The interest in uniting words with posture and breath is, of course, typical of non-Christian practices also; and over the years increasing exposure to and engagement with the Buddhist world in particular has made me aware of practices not unlike the “Jesus Prayer” and introduced me to disciplines that further enforce the stillness and physical focus that the prayer entails. Walking meditation, pacing very slowly and co-ordinating each step with an out-breath, is something I have found increasingly important as a preparation for a longer time of silence. 

So: the regular ritual to begin the day when I’m in the house is a matter of an early rise and a brief walking meditation or sometimes a few slow prostrations, before squatting for 30 or 40 minutes (a low stool to support the thighs and reduce the weight on the lower legs) with the “Jesus Prayer”: repeating (usually silently) the words as I breathe out, leaving a moment between repetitions to notice the beating of the heart, which will slow down steadily over the period. 
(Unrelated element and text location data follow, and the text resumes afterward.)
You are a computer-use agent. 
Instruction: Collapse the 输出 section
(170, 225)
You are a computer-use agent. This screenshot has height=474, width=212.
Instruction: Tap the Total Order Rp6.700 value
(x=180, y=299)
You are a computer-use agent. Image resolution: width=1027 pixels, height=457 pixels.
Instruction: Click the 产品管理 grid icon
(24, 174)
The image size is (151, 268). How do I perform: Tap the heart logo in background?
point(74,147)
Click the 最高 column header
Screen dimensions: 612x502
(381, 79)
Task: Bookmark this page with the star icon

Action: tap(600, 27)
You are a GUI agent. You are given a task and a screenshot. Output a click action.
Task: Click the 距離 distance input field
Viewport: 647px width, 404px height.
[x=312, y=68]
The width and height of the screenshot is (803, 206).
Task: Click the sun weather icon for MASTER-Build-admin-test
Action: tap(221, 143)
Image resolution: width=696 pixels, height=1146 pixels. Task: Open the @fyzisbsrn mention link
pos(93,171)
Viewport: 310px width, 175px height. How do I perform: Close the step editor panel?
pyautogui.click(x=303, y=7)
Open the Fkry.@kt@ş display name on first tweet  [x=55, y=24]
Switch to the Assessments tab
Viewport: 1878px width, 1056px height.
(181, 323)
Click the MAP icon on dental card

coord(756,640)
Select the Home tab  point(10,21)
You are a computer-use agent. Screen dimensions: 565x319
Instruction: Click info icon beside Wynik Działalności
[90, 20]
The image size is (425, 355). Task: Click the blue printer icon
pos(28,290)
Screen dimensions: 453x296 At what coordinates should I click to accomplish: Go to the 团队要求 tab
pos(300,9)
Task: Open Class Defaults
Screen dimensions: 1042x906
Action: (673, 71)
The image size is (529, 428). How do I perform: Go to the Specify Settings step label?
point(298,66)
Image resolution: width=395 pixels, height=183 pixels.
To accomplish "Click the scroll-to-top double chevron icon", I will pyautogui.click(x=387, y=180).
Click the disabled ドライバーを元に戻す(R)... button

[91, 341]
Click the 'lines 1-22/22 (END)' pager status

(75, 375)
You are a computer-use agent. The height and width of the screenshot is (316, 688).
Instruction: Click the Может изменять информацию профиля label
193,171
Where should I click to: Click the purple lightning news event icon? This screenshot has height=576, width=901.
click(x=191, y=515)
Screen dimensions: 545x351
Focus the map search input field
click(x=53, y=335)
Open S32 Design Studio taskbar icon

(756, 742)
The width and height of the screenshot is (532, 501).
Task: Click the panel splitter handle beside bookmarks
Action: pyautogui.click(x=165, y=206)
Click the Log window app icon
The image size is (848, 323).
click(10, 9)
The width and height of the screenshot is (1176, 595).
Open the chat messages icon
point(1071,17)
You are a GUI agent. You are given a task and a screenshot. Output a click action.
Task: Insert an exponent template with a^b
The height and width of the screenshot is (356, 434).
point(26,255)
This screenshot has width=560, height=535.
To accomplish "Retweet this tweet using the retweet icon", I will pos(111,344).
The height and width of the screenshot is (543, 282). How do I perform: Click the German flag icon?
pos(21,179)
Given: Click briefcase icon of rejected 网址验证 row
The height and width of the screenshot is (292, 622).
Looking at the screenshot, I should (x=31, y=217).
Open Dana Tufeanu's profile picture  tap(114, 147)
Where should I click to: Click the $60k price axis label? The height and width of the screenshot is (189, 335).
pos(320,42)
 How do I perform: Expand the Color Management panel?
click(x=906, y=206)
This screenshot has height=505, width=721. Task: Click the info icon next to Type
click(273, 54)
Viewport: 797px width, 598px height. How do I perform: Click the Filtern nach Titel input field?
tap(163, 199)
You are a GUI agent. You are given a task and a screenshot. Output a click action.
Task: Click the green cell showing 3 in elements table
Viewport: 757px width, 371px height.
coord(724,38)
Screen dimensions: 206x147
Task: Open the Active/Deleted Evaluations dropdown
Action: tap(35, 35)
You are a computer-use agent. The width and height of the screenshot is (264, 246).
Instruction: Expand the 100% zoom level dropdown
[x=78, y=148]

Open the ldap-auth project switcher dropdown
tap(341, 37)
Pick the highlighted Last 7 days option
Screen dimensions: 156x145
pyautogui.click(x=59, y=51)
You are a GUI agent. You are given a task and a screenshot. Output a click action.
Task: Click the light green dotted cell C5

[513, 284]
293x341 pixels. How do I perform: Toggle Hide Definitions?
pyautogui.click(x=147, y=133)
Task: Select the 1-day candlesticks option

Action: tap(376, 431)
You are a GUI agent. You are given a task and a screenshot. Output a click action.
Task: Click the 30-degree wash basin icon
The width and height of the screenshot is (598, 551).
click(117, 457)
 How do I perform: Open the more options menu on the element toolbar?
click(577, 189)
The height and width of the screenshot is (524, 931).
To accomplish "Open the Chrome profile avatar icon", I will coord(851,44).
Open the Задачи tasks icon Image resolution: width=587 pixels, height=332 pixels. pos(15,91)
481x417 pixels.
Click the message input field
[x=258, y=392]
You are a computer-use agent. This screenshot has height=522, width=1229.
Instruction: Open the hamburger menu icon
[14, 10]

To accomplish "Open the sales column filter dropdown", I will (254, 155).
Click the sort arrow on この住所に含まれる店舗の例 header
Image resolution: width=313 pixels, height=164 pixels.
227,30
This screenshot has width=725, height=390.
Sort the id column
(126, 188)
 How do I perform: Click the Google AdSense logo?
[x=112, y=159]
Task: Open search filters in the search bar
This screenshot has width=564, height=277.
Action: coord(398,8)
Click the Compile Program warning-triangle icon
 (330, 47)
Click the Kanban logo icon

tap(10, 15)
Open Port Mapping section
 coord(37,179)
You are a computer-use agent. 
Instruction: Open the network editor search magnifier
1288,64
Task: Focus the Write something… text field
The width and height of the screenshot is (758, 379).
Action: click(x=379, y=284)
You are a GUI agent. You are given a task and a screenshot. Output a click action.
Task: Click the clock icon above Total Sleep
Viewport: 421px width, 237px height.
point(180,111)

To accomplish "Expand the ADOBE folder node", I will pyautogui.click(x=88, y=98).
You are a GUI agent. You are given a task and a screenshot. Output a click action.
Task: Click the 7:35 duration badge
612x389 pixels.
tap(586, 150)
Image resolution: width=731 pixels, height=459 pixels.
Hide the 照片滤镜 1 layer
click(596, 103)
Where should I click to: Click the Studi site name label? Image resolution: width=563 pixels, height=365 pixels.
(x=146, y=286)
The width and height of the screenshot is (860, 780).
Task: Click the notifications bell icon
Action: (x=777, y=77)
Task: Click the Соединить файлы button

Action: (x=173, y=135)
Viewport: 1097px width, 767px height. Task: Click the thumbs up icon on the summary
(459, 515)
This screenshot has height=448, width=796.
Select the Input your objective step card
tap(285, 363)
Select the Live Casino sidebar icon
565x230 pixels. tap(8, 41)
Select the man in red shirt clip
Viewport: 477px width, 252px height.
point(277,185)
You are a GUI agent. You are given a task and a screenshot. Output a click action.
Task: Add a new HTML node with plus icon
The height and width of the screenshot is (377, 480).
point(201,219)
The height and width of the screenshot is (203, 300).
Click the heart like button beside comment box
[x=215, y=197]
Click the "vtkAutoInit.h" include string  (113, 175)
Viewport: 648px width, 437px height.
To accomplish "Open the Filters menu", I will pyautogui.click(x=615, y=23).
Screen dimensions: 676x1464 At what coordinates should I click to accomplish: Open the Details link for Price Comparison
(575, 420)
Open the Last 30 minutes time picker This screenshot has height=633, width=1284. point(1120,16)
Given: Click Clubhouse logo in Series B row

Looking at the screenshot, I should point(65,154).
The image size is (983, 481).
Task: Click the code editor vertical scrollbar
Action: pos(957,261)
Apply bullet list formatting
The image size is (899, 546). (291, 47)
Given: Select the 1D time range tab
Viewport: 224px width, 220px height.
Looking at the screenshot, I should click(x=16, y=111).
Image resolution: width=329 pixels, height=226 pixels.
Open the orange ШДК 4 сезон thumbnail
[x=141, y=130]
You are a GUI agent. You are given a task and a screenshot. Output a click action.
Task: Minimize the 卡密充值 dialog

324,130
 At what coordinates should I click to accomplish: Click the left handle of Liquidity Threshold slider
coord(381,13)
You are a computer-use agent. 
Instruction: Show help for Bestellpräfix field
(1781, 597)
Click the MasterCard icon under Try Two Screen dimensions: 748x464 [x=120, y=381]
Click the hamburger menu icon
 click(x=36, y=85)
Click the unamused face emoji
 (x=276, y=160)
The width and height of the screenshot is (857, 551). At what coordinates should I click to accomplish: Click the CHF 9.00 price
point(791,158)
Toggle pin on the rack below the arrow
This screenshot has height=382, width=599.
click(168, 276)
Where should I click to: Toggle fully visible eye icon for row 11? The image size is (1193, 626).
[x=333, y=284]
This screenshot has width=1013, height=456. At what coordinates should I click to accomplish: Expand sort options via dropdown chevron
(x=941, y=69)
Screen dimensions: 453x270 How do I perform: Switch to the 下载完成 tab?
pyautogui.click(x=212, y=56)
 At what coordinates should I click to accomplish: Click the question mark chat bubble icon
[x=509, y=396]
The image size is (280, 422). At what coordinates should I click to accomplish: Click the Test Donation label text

The prayer isn’t any kind of magical invo­cation or auto-suggestion – simply a vehicle to detach you slowly from distracted, wandering images and thoughts. These will happen, but you simply go on repeating the words and gently bringing attention back to them. If it is proceeding as it should, there is something like an indistinct picture or sensation of the inside of the body as a sort of hollow, a cave, in which breath comes and goes, with an underlying pulse. If you want to speak theologically about it, it’s a time when you are aware of your body as simply a place where life happens and where, therefore, God “happens”: a life lived in you. 

So the day begins with a physically concrete and specific reminder that your own individual existence is breathed through by a life that isn’t your possession; and at moments of tension or anxiety during the day, deliberately breathing in and out a few times with the words of the prayer in mind connects you with this life that isn’t yours, immersing the anxiety and dispersing the tension – even if it doesn’t simply take away pain or doubt, solve problems or create some kind of spiritual bliss. The point is just to be connected again. 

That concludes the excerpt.